PROPERTY consultant Colliers International said property valuation in the Philippines is seen to decline between 10 to 15 percent as a result of dampened interest as the economy grapples with the impact of the coronavirus pandemic.
Colliers expects the office segment to experience higher vacancy due to a slowdown in leasing activities.
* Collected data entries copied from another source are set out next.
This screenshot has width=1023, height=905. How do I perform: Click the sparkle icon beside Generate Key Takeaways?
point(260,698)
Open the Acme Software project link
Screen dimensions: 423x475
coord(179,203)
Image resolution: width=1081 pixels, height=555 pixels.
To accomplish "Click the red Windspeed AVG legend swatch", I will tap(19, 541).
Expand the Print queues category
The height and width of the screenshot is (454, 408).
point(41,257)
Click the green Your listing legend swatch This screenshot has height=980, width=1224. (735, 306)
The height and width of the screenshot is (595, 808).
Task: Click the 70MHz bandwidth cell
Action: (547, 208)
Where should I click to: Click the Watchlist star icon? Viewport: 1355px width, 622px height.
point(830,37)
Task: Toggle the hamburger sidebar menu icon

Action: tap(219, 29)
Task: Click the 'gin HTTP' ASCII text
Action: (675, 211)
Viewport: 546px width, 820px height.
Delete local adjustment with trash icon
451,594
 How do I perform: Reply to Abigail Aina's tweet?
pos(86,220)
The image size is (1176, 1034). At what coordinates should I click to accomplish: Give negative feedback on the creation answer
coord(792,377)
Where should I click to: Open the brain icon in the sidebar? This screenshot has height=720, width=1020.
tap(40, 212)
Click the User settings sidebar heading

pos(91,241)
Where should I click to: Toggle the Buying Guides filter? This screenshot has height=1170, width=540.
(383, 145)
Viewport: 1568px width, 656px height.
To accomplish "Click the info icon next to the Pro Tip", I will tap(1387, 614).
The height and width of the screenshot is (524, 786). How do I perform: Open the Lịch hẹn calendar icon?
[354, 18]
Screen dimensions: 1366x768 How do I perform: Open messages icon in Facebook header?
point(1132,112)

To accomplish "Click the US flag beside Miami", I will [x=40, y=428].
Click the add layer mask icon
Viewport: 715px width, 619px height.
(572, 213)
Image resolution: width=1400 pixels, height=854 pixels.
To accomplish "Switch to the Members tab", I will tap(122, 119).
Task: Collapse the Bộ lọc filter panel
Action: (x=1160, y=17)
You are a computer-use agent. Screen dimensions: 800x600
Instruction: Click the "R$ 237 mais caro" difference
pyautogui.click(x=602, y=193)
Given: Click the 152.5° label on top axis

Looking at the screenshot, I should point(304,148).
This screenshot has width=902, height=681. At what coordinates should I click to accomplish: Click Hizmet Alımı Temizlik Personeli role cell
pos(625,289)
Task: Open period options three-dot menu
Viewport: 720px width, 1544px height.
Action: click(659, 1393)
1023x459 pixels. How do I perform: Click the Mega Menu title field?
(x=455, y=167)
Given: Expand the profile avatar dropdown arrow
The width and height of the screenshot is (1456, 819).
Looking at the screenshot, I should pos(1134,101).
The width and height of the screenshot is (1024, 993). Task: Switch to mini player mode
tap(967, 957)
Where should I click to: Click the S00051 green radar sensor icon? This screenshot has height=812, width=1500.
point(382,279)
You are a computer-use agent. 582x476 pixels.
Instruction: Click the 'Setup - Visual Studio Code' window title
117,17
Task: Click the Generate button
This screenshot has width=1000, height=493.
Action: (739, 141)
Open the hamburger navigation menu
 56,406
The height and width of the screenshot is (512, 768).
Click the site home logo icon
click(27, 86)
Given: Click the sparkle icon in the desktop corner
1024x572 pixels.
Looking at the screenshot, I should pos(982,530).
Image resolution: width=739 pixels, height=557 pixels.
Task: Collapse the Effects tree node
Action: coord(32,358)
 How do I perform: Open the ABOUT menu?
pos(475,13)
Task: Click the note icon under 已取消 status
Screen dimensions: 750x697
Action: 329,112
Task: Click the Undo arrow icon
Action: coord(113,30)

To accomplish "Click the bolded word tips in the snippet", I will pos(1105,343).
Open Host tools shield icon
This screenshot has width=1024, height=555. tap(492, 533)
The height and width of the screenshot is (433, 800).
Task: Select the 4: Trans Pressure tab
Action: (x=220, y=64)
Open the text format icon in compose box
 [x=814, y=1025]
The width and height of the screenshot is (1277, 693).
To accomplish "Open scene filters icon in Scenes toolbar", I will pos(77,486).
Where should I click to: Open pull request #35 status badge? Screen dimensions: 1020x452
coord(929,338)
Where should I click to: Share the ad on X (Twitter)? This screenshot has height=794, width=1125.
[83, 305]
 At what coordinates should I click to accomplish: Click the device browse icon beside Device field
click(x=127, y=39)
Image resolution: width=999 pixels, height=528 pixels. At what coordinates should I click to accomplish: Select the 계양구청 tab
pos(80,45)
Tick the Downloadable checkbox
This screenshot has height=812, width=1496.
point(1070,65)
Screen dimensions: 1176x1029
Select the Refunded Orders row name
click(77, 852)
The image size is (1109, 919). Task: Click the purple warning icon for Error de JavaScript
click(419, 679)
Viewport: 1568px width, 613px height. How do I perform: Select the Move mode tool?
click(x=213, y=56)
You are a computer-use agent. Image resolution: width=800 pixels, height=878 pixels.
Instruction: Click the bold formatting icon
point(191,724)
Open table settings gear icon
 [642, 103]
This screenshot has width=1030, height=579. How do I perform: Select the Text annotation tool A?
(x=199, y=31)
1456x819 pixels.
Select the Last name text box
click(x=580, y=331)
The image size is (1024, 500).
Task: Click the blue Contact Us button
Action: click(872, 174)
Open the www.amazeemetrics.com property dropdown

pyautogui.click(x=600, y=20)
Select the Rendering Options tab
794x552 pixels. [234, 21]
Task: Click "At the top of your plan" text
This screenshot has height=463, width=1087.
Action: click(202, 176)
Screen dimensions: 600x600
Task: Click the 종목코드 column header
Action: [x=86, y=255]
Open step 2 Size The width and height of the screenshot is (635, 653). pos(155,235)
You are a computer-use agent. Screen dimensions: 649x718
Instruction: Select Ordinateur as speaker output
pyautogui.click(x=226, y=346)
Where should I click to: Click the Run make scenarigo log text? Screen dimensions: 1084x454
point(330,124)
The supply for the year is seen to drop by 26 percent, with the annual average new supply between 2020-2022 to hit just 896,200 square meters (sq.m.) compared to the previous 1 million sq.m. average.
Vacancy is seen to average 5.1 percent for the period, with the COVID-19 enhanced community quarantine’s impact to be felt by the second quarter of the year.
Colliers said work stoppage due to the lockdown is likely to push back completions by around one to two quarters, with new supply likely to start rebounding by 2021, partly including the deferred completions in 2020.
This will shift the offer segment to that of a tenant’s market, with “greater leeway for rent negotiation and concessions.”
Joey Bondoc, Colliers senior research manager, said some firms are expected to pause long-term occupancy decisions, which may take six to 12 months after the pandemic before they start to occupy new space.
“But there are opportunities for companies who are doing well,” said Bondoc.
The residential segment meanwhile sees a softening of demand, particularly in business districts dependent on Philippine offshore gaming operators.
Colliers said prices and lease rates this year could drop by 15 percent and 5.5 percent, respectively.
Developers may also pause new launches for this year, compared with 40,000 units launched in 2019, according to Bondoc.
“To take advantage of the recovery, Colliers encourages developers to highlight high-quality property management with a focus on sanitation and emergency preparedness, implement creative lease terms for ready-for-occupancy (RFO) units, and offer flexible payment terms to attract buyers, especially as pent-up demand starts to be released in 2021,” the property consultant said.
“Meanwhile, we encourage buyers to take advantage of more attractive pricing in the market, especially for mid-income condominium units,” it added.
Colliers said the economic impact of the coronavirus pandemic may be worse than that of the 2007/2008 global financial crisis, but is not as bad as the 1997/1998 Asian financial crisis.